Halsburys Law states administrative courts unlawful.
The law is absolutely clear on this subject. There is NO authority for
administrative courts in this country and no Act can be passed to
legitimise them because of the constitutional restraints placed upon her
Majesty at Her coronation. The collection of revenue by such means is
extortion, and extortion has been found reprehensible since ancient
times.
Separation of powers Today, in the year 2011, we find for
example, that in the council tax regulations, the billing authority, the
prosecuting authority and the enforcement authority are all vested in
the same body. The same bodies even purport to issue their own legal
documents, by tacit agreement with the Courts. In our system of Common
Law, the rule of law demands that we have a separation of powers. Today,
the powers are not separated. The executive is not a distinct,
free-standing leg of the tripod. The executive now emerges directly from
within the elected Chamber of the legislature where previously it
emanated directly from the Monarch. That leads to constitutional
confusion—because the executive has seized and misuses Parliament’s
democratic credentials for its own, destructive, purposes.
Fortunately,
we have something to which we can turn to preserve our ancient laws and
freedoms. We have the Oath that Her Majesty The Queen took at her
coronation by which she is solemnly bound and from which no one in
England, Wales and Scotland has released her.
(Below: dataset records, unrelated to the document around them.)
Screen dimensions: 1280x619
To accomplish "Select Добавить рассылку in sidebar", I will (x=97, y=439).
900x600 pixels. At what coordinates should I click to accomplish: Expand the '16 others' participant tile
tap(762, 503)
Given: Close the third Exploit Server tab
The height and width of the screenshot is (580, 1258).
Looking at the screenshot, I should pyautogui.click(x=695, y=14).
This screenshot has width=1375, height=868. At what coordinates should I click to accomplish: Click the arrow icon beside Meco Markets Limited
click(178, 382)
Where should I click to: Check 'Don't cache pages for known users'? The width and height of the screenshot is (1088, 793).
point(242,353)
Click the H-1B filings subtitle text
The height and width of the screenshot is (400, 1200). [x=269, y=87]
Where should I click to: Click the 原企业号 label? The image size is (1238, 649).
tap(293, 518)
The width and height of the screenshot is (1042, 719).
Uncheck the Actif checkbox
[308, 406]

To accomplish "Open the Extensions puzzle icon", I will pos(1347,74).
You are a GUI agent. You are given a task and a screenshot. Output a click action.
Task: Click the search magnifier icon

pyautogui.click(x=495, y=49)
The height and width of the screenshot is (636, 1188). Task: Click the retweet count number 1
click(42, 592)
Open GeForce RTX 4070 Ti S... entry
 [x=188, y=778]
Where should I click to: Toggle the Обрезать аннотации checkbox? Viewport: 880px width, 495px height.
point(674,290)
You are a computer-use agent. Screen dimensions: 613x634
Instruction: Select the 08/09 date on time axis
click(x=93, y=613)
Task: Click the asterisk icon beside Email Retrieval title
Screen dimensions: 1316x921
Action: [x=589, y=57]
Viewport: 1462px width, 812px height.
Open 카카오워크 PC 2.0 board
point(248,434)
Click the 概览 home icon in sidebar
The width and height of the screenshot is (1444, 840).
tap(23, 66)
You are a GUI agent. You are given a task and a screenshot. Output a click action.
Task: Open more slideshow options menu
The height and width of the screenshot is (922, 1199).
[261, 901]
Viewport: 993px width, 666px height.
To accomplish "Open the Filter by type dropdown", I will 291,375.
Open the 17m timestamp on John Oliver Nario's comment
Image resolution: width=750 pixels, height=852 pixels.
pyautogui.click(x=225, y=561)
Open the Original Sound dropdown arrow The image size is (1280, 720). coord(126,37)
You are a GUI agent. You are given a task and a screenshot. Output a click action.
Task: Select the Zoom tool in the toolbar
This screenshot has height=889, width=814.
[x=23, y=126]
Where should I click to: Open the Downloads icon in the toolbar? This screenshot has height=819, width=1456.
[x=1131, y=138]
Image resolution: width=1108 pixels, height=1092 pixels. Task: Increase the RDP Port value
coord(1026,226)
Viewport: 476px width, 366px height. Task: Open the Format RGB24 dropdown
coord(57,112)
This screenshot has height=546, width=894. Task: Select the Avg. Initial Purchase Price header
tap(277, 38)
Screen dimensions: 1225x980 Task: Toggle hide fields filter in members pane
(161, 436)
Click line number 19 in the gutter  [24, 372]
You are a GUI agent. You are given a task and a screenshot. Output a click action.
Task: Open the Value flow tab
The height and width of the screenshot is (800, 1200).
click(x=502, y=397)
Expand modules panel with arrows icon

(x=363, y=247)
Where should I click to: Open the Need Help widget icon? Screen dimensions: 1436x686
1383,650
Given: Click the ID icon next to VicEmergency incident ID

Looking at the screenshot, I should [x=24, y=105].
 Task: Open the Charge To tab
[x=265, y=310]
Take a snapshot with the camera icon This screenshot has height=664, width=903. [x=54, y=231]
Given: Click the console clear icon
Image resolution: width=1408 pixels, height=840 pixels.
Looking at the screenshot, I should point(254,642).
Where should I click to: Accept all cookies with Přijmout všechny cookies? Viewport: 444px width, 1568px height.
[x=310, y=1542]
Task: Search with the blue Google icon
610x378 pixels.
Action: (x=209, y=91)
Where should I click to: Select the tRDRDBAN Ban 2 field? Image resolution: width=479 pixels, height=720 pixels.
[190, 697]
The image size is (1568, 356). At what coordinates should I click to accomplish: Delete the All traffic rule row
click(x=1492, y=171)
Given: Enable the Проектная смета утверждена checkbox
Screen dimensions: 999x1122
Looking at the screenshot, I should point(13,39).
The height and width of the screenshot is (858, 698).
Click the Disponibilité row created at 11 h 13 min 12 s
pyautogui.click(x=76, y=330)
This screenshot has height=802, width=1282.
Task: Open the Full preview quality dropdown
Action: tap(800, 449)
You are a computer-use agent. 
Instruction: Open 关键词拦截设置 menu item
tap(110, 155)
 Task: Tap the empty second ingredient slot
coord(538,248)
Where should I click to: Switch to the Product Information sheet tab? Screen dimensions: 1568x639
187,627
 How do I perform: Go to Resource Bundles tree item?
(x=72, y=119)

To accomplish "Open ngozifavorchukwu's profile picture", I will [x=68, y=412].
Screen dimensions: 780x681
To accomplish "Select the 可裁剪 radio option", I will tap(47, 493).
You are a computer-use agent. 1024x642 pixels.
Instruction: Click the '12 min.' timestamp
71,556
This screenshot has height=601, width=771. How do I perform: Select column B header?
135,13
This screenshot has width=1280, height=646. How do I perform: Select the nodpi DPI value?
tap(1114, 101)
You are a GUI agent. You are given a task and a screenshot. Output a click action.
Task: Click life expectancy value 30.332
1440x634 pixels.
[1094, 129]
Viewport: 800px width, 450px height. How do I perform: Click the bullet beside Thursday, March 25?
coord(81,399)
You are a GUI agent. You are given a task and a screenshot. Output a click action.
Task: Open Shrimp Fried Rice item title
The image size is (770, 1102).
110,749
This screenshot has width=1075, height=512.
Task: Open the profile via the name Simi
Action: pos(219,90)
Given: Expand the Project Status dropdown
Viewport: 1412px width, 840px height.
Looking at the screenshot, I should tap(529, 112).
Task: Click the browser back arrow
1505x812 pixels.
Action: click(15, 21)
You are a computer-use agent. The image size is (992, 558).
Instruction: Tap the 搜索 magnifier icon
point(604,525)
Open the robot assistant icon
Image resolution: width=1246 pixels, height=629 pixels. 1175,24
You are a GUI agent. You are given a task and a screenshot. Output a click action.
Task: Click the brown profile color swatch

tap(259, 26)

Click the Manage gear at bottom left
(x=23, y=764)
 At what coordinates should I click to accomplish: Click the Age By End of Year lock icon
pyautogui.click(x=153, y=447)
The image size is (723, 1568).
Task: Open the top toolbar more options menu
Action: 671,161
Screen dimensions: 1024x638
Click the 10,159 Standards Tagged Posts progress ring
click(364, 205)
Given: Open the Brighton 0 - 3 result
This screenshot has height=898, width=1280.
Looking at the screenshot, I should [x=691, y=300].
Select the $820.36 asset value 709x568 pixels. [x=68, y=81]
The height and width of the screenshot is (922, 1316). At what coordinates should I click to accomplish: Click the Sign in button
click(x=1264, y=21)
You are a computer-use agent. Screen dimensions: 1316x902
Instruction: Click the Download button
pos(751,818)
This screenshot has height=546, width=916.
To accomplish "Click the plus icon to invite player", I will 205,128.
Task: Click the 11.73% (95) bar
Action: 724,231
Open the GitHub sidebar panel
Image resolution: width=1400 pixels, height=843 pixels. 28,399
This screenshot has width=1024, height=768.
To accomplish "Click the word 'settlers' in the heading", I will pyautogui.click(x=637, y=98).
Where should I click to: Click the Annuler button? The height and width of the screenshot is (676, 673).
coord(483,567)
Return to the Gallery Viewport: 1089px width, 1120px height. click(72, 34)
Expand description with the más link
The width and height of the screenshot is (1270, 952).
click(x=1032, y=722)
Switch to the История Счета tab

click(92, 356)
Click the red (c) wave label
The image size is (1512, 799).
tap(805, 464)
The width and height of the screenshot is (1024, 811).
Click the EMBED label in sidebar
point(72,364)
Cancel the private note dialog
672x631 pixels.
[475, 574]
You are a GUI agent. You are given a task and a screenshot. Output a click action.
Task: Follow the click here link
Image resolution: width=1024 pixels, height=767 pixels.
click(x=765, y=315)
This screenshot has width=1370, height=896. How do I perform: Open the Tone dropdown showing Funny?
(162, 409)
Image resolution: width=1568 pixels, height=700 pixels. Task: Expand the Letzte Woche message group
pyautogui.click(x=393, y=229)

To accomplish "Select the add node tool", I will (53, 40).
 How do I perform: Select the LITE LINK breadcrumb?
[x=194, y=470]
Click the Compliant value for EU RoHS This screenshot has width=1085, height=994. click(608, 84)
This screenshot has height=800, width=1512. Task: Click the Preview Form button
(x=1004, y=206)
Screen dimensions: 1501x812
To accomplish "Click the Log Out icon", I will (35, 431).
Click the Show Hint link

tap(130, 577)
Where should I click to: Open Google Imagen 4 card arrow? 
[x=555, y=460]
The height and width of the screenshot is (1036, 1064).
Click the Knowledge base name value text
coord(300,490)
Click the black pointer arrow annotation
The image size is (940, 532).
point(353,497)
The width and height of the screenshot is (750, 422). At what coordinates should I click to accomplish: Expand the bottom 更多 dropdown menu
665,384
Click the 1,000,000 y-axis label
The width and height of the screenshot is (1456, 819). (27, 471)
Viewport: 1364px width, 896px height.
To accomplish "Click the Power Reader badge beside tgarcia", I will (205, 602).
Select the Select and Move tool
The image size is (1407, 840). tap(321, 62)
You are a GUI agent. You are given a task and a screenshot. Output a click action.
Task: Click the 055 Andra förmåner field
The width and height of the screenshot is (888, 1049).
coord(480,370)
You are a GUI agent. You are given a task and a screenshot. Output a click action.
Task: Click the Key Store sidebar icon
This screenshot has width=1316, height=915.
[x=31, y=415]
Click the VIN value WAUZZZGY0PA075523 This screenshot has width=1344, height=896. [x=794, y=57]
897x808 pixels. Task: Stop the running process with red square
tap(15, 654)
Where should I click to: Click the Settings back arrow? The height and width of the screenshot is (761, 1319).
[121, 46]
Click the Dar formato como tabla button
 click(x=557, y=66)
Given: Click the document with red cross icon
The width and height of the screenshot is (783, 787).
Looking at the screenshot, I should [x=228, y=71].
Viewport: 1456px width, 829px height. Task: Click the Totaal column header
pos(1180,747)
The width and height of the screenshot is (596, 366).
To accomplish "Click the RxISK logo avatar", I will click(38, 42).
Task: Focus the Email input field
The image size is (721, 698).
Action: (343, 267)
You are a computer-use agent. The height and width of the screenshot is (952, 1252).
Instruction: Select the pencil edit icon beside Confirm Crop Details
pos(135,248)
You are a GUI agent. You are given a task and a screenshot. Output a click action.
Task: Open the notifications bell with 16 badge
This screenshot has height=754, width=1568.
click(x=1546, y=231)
At Her Coronation the
Queen swore to govern us, “according to [our] respective laws and
customs”. Certainly, among our reputed “customs”, is precisely that
invaluable and widely admired tripartite division of the powers. The
judiciary is part and parcel of our customary system of internal
sovereignty—“the Queen in Parliament”. It is one of the three separate
but symbiotic powers, and it is a capricious and self-serving contention
that it should not have the power to preserve the authority of the
legislature over the executive. It is a constitutional principle that
the assent of the Queen & Parliament is prerequisite to the
establishment of a Court which can operate a system of administrative
law in Her Majesty’s Courts in England. This was confirmed by Lord
Denning during the debates on the European Communities Amendment Bill,
HL Deb 08 October 1986 vol 480 cc246-95 246 at 250: “There is our
judicial system deriving from the Crown as the source and fountain of
justice. No court can be set up in England, no court can exist in
England, except by the authority of the Queen and Parliament. That has
been so ever since the Bill of Rights."